The court also noted the Supreme Court’s disapproval in Pradyumna Mukund Kokil v. State of Maharashtra, 2015(6) SCC 406, of permitting a State instrumentality to raise a plea of adverse possession. Taken together, these authorities led the court to conclude that the State, being a welfare State, is expected to protect the life, liberty, and property of its citizens and cannot be permitted to become a “squatter” over the lawful possessory and ownership rights of its citizens.
On Limitation
Both courts below had held the suit barred under Article 65 of the Limitation Act, which prescribes a 12-year period for a suit based on title from the date the plaintiff comes to know of adverse possession. The High Court rejected this reasoning. Since the State cannot be permitted to perfect its title by adverse possession in the first place, the premise on which the limitation bar was applied fell away. The court answered the third substantial question of law by holding that no period of limitation applies to a suit for possession based on title when the land is in illegal possession of the State.
Undisputed Ownership and the Demarcation Evidence
Justice Ramesh Kumari recorded that the plaintiffs’ ownership of the suit property was undisputed, as established by the Jamabandi for 2000–2001 (Ex. P2). The demarcation report (Ex. P5) proved by PW2 Pardeep Kumar, Field Kanungo, corroborated that the defendants were in possession of the 7 Kanals. The court accepted the testimony of PW1 Jai Singh, the power of attorney holder and father of the plaintiffs, noting that since he was conversant with the facts and much of the factual matrix was not disputed, his evidence could be read against the defendants.
The court found it undisputed that the suit property was never acquired and that no compensation was paid to the plaintiffs either at the time of the initial carving out of the distributary or at the time of its brick-lining. The fact that the distributary had been serving agriculturists in the area for decades did not, in the court’s view, extinguish the landowners’ right to compensation.
Deemed Acquisition and Directions
Having set aside the judgments of both courts below, Justice Ramesh Kumari acknowledged the practical reality that the distributary had been running over the suit property since 1960 or thereafter and that undoing the physical infrastructure would be contrary to the larger interest of the agriculturists of the area. The court therefore partly allowed the appeal rather than directing restoration of possession.
The State and its officials were directed to pay compensation at the fair market price of the 7 Kanals of land bearing Khasra Nos. 16//24/2, 33//4, 5, 32//1, 2, 3, 4, situated in village Banmandori, Tehsil and District Fatehabad, along with all statutory benefits including solatium and interest.
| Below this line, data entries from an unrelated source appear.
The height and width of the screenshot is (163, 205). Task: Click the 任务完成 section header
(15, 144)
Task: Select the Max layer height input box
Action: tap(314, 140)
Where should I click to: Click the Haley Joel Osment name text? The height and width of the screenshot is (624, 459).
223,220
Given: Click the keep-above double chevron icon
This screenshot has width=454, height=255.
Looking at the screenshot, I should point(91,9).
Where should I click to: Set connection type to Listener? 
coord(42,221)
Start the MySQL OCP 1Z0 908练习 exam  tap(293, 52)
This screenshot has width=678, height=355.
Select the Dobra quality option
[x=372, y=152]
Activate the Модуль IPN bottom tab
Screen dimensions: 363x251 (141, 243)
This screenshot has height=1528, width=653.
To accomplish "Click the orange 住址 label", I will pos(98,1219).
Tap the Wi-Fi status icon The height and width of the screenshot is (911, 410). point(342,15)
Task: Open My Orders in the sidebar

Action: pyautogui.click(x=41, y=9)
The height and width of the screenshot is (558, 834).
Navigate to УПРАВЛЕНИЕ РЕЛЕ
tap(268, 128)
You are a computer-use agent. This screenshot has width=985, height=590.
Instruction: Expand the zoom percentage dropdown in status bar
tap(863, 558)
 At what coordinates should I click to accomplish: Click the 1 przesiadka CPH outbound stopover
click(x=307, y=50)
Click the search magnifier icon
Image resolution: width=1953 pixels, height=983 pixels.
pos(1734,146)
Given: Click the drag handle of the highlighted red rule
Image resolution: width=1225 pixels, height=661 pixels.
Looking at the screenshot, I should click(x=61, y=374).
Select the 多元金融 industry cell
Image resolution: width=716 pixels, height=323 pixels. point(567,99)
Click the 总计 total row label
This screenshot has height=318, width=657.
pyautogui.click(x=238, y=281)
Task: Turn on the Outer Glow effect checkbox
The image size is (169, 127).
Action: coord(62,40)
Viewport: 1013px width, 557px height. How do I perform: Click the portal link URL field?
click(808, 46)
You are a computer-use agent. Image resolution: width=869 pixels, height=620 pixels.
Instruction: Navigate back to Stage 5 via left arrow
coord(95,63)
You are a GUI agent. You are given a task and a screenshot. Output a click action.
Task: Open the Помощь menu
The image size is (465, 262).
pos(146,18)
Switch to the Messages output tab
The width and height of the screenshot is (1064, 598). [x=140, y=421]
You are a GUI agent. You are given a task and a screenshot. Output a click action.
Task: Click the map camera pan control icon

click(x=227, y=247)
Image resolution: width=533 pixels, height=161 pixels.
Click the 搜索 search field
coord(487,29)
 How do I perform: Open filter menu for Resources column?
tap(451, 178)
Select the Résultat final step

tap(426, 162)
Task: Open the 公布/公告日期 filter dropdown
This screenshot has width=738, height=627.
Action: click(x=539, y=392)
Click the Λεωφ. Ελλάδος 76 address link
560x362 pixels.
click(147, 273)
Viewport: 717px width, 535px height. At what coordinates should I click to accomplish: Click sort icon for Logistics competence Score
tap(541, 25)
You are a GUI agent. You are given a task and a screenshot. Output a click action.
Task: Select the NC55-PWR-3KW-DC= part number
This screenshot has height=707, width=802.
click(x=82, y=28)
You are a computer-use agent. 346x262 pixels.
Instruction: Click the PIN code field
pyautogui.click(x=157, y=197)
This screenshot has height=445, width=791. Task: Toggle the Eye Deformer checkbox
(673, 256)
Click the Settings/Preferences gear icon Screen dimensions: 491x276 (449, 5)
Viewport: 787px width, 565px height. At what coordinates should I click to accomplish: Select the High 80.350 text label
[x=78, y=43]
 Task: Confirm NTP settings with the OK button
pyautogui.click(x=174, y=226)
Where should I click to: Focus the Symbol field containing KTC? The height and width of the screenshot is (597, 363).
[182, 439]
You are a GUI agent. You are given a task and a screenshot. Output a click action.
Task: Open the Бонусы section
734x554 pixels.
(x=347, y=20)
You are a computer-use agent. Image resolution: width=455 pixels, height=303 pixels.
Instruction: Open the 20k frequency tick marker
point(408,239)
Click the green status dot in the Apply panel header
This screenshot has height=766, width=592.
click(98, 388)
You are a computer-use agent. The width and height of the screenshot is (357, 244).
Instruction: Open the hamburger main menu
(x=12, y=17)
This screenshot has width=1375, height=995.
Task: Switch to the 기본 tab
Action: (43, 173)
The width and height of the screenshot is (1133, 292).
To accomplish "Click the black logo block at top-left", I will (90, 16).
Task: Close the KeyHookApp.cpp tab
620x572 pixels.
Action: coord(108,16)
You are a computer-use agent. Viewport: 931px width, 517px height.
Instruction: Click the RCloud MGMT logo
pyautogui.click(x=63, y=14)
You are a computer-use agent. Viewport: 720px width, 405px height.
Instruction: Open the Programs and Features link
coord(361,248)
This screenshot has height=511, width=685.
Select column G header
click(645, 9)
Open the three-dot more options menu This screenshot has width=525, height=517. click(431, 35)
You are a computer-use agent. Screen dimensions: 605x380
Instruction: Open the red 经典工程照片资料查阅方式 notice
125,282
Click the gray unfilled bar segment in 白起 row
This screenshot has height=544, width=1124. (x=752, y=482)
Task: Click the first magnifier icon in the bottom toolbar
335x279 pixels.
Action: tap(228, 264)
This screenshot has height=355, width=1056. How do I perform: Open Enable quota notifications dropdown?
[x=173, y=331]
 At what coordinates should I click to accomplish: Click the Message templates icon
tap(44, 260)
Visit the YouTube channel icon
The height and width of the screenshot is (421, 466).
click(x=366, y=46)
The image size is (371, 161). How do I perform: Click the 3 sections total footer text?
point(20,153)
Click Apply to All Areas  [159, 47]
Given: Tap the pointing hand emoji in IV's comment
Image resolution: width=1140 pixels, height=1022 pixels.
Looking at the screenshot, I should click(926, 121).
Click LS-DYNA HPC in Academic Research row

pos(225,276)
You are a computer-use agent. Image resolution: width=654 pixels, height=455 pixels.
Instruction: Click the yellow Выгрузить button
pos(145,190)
The payment is to be made within three months from 22 May 2026, treating the occupation as a case of “deemed acquisition”. The court directed that a copy of the judgment be forwarded to the quarters concerned.
Outcome
Regular Second Appeal No. 4001 of 2006 is partly allowed. The judgment and decree of the trial court dated 17 April 2006 and the judgment and decree of the District Judge, Fatehabad, dated 18 September 2006 are set aside. The State of Haryana is directed to pay fair market price for 7 Kanals of land in village Banmandori, Fatehabad, along with solatium, interest, and other statutory benefits within three months, treating the matter as a deemed acquisition. The claim for restoration of physical possession was not granted given the distributary’s continued public use.